Coyotes will eat raccoons, though it’s not a staple of their diet. Coyotes are opportunistic omnivores that eat whatever is most available and easiest to obtain, and raccoons fall into the category of prey they can and do kill when the opportunity arises. That said, a healthy adult raccoon is a formidable target, so coyotes more commonly go after smaller, easier meals.
How Coyotes Fit Raccoons Into Their Diet
Coyotes eat an enormous range of food: rabbits, rodents, deer fawns, birds, insects, fruit, pet food, and garbage. They adjust their diet based on what’s around them, shifting the balance between hunting live prey and scavenging dead animals depending on what’s easiest to find. In areas with abundant human food waste, coyotes lean more heavily toward scavenging. In wilder settings, they do more active hunting.
Raccoons appear in coyote diets primarily in two ways. First, coyotes will hunt and kill raccoons that are vulnerable: juveniles, sick or injured animals, or individuals caught in open terrain without escape routes. Second, coyotes readily scavenge raccoon carcasses from roadkill or other causes of death. Both count as “eating raccoons,” but scavenging is likely the more common route, especially in suburban and urban areas where roadkill is plentiful and raccoon populations are dense.
Why Raccoons Aren’t Easy Prey
An adult raccoon typically weighs 10 to 30 pounds and is surprisingly tough in a fight. They have sharp teeth, strong claws, and a thick build that makes them harder to take down than comparably sized prey like rabbits. Raccoons are also excellent climbers and can escape up trees when threatened, something most coyote prey cannot do. A lone coyote going after a healthy adult raccoon risks injury, which in the wild can be a death sentence.
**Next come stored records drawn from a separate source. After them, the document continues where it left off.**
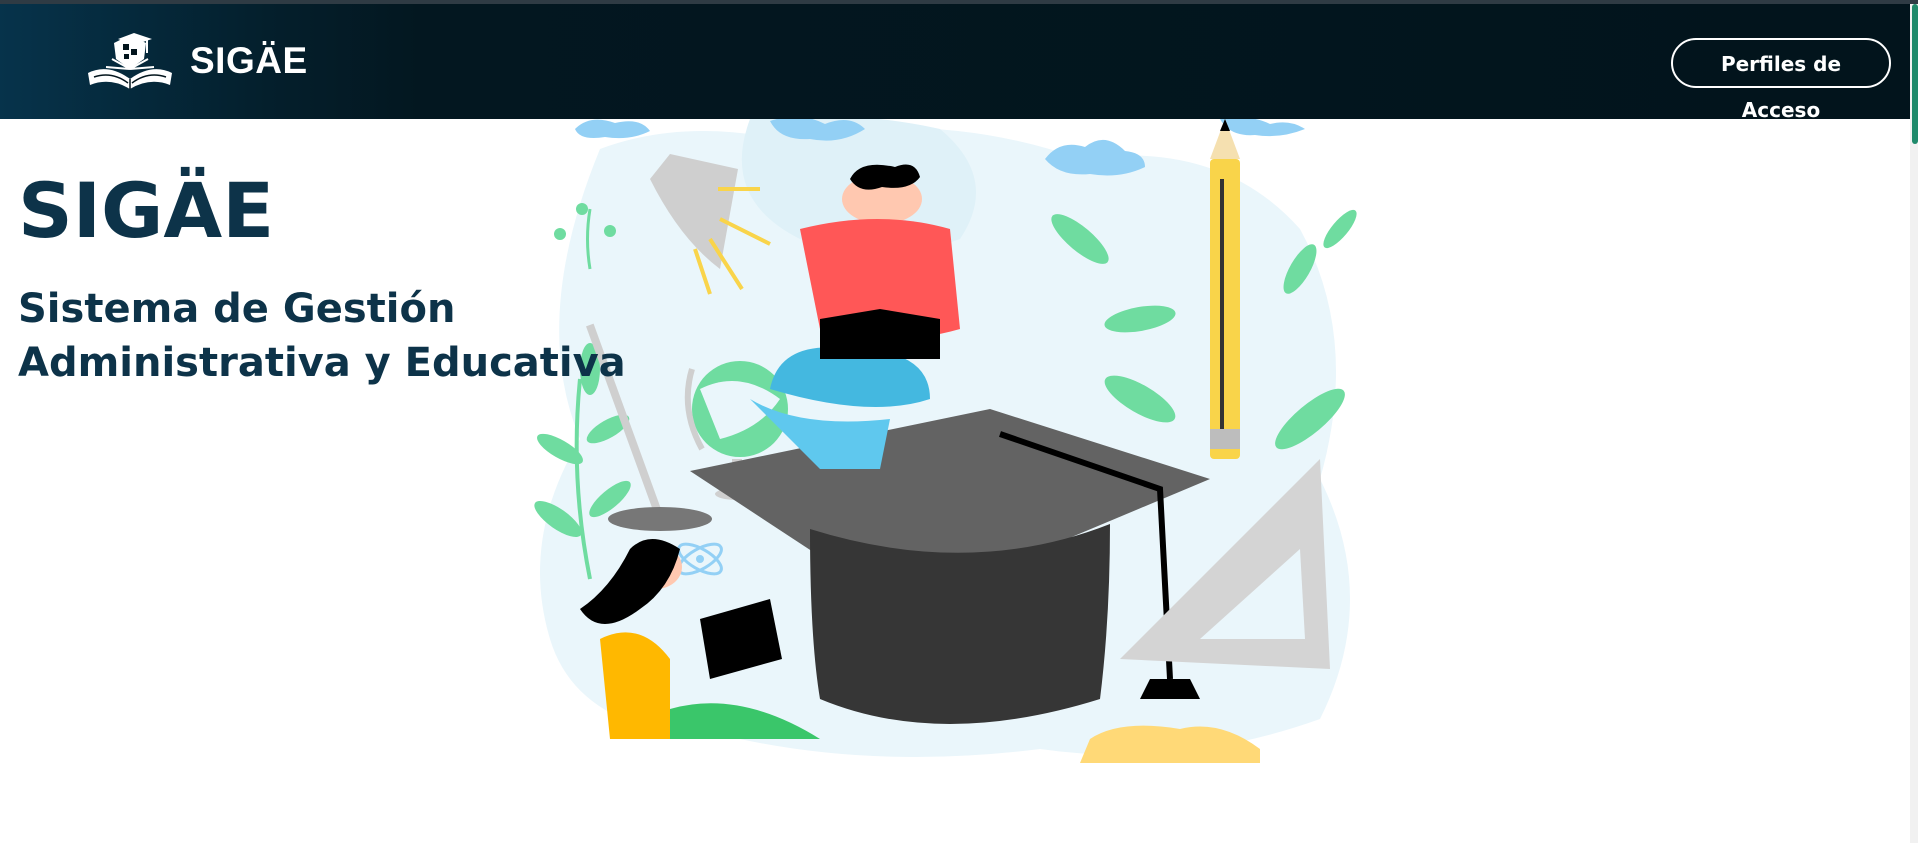 The width and height of the screenshot is (1918, 843). Describe the element at coordinates (1781, 80) in the screenshot. I see `access-profiles-button: Perfiles de Acceso` at that location.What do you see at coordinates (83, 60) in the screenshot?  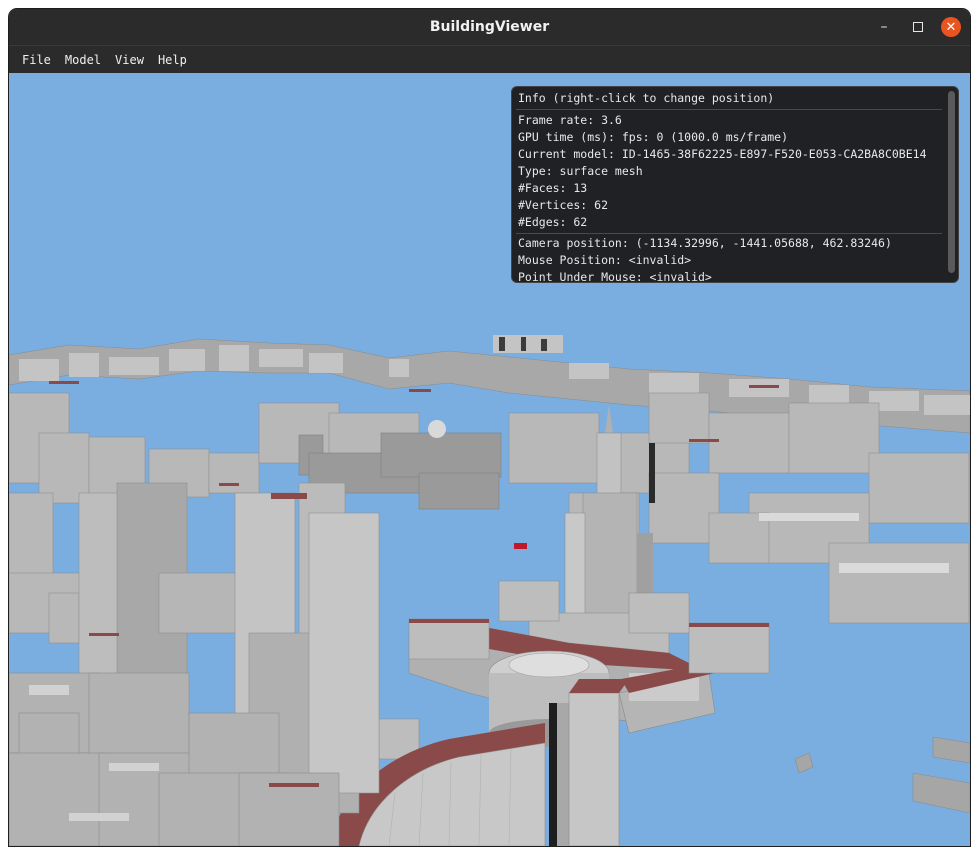 I see `menu-model: Model` at bounding box center [83, 60].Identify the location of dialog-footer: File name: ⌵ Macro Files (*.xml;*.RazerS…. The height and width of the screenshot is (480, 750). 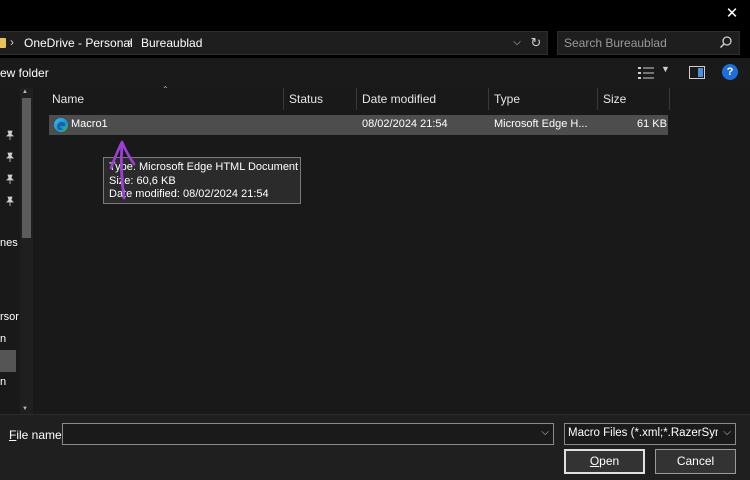
(375, 447).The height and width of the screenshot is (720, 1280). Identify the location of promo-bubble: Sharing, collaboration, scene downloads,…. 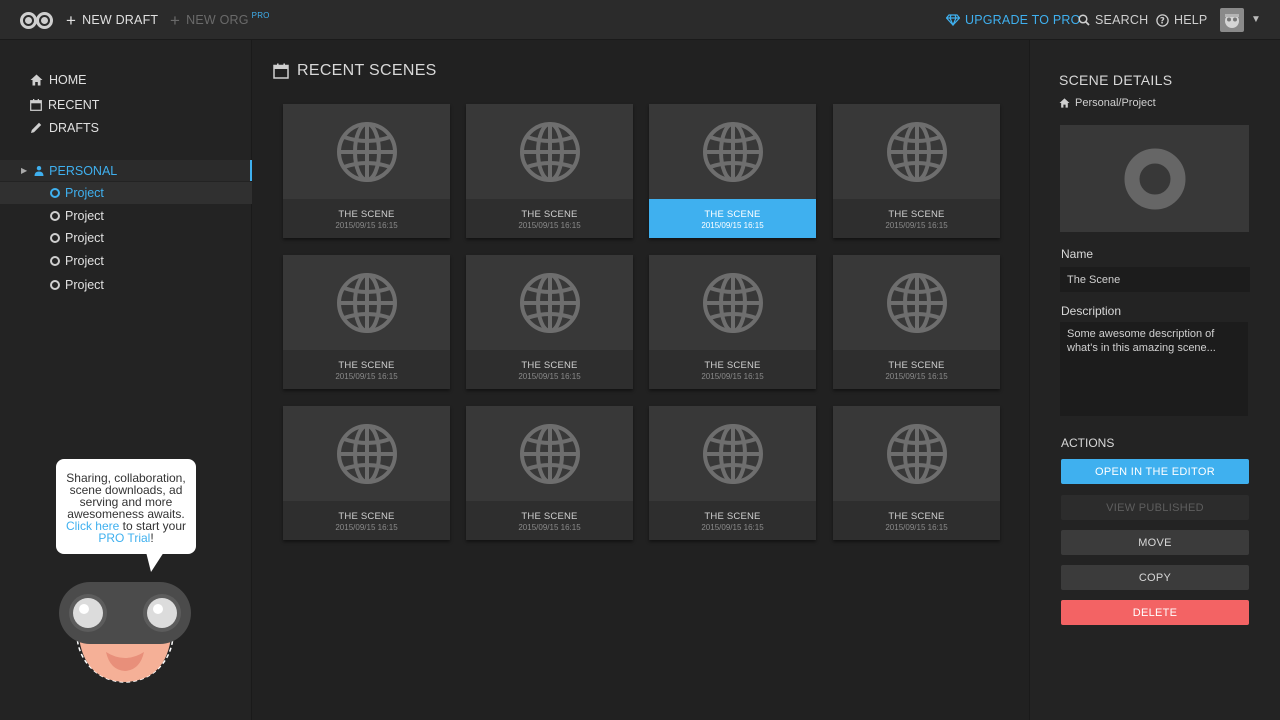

This is why coyotes tend to target the easiest version of any food source. A raccoon kit separated from its mother, a raccoon weakened by disease, or one caught crossing open ground far from trees is far more likely to become a meal than a healthy adult near cover. Coyotes hunting in pairs or family groups have a better chance of taking down an adult raccoon, but even then, the effort may not be worth it when easier food is available.
How Raccoons Respond to Coyote Presence
Raccoons clearly treat coyotes as a threat. Research from NC State University used camera traps to study raccoon behavior in areas shared with coyotes and found that raccoons spent about 46 percent of their time in a vigilant posture, with their heads raised and scanning for danger. That’s a significant chunk of time devoted to watching for predators rather than foraging.
Interestingly, raccoons were most vigilant when they were alone. When other animals, including other raccoons, were nearby, individual raccoons spent less time looking around. Researchers attributed this to a “many eyes” effect: with more animals watching, each individual can afford to spend more time eating. This suggests raccoons are well aware of predation risk from coyotes and actively manage it through group behavior and alertness.
Raccoons also adjust their activity patterns in areas with coyotes. They may shift to times or locations where coyote activity is lower, effectively carving out space to forage more safely. This kind of behavioral avoidance is common between predator and prey species that share the same habitat.
Urban vs. Rural Differences
In rural and wild settings, coyotes have fewer easy food sources and may pursue raccoons more actively. The open terrain in agricultural and grassland areas also gives raccoons fewer escape options, making them more vulnerable. Coyotes in these environments tend to hunt more and scavenge less.
In cities and suburbs, the dynamic shifts. Both species have access to abundant human-related food (garbage, pet food, compost, bird feeders), which reduces the pressure on coyotes to hunt difficult prey like raccoons. Urban coyotes tend to scavenge more heavily, and their diets often include a higher proportion of non-prey items. Raccoons are extremely common in urban areas, but coyotes there are less likely to hunt them actively when dumpsters and outdoor cat food bowls are easier options. That said, urban coyotes will still kill raccoons opportunistically, particularly young or sick ones.
Do Coyotes Control Raccoon Populations?
Coyotes do exert some predation pressure on raccoons, but they don’t typically control raccoon population size the way wolves control deer herds. Raccoons are prolific breeders, adaptable, and have high survival rates in suburban environments where food is abundant and escape cover (buildings, trees, storm drains) is everywhere. Coyote predation removes some individuals, especially juveniles, but raccoon populations in most areas remain robust even where coyotes are common.
The more significant effect may be behavioral rather than numerical. Coyote presence changes where and when raccoons forage, how alert they are, and how much energy they spend on vigilance rather than eating. Over time, this “landscape of fear” can influence raccoon health and reproduction indirectly, even if direct kills are relatively rare. In areas where coyotes have been removed or are absent, raccoon populations often increase and become bolder, which can lead to more conflicts with humans and greater nest predation on ground-nesting birds.